WHAT THIS TASK INVOLVES: Number of lines with "Given" in the listing: report it, and nothing else.
--- DATA SHOWN Enclosed Below ---
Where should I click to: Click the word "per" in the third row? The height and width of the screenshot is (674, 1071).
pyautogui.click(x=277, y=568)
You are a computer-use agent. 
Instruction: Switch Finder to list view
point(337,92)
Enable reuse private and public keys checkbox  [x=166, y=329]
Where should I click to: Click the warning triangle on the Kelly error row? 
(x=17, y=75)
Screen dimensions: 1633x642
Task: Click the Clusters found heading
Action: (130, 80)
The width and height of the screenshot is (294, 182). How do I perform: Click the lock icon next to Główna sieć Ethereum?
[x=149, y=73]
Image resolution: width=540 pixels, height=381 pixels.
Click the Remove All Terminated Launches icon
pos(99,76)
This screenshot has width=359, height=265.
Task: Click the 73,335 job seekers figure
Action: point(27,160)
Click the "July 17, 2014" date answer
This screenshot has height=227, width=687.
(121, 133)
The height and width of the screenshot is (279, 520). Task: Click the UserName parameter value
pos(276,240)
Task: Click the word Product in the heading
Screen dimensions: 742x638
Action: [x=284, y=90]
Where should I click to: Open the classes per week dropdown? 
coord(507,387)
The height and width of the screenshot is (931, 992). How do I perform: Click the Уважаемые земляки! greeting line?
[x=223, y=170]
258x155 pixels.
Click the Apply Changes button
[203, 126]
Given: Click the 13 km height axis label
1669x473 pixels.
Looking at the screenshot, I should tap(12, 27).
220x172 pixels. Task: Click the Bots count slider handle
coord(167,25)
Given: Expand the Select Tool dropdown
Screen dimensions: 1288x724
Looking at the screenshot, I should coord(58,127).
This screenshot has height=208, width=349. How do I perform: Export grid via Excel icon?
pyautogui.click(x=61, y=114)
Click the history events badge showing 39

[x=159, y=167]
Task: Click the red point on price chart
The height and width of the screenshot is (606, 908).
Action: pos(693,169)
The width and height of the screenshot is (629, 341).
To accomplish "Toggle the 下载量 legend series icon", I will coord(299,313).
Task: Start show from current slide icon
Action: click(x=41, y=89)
--- End of Enclosed DATA SHOWN ---
RESULT FOR THIS TASK: 2